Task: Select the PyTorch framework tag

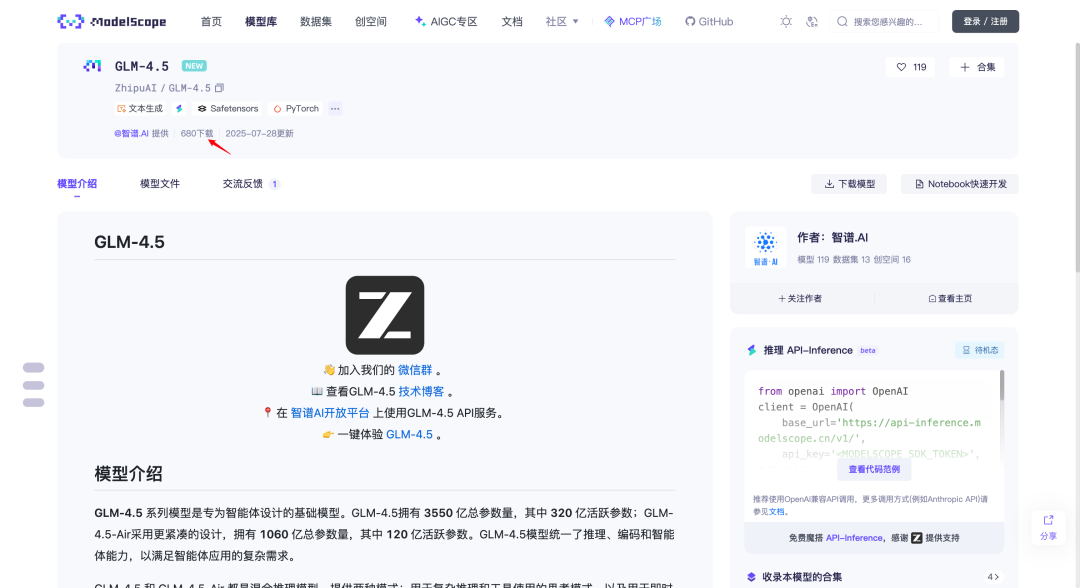Action: [x=295, y=108]
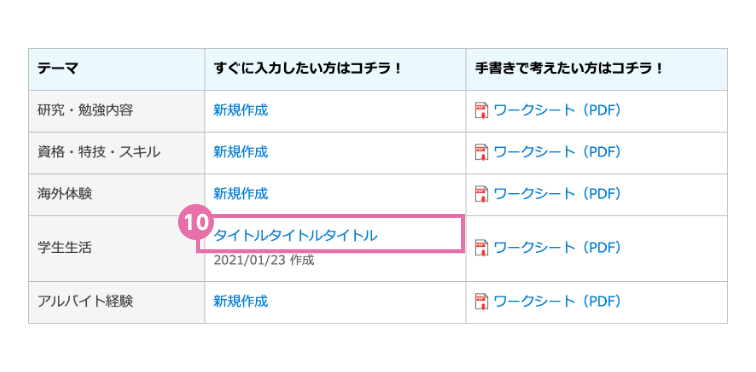Open the タイトルタイトルタイトル entry
This screenshot has height=372, width=756.
(296, 236)
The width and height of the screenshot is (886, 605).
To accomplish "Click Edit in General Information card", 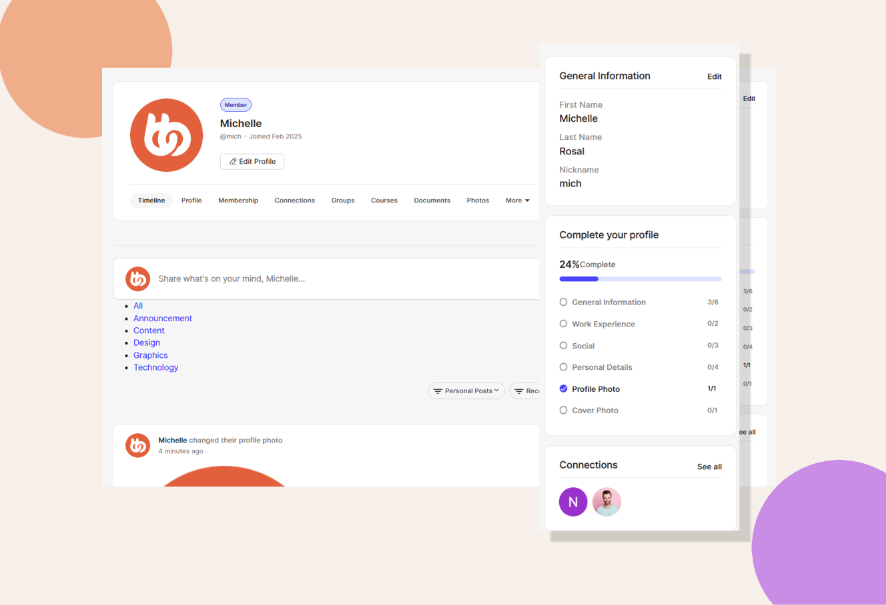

——————

What you will do:
Copy out every item above line for line, changing nothing, but leave the pictures out.

Result for this exercise:
Task: Select the PyTorch framework tag

Action: [x=295, y=108]
Open the タイトルタイトルタイトル entry
This screenshot has height=372, width=756.
(296, 236)
The width and height of the screenshot is (886, 605).
To accomplish "Click Edit in General Information card", 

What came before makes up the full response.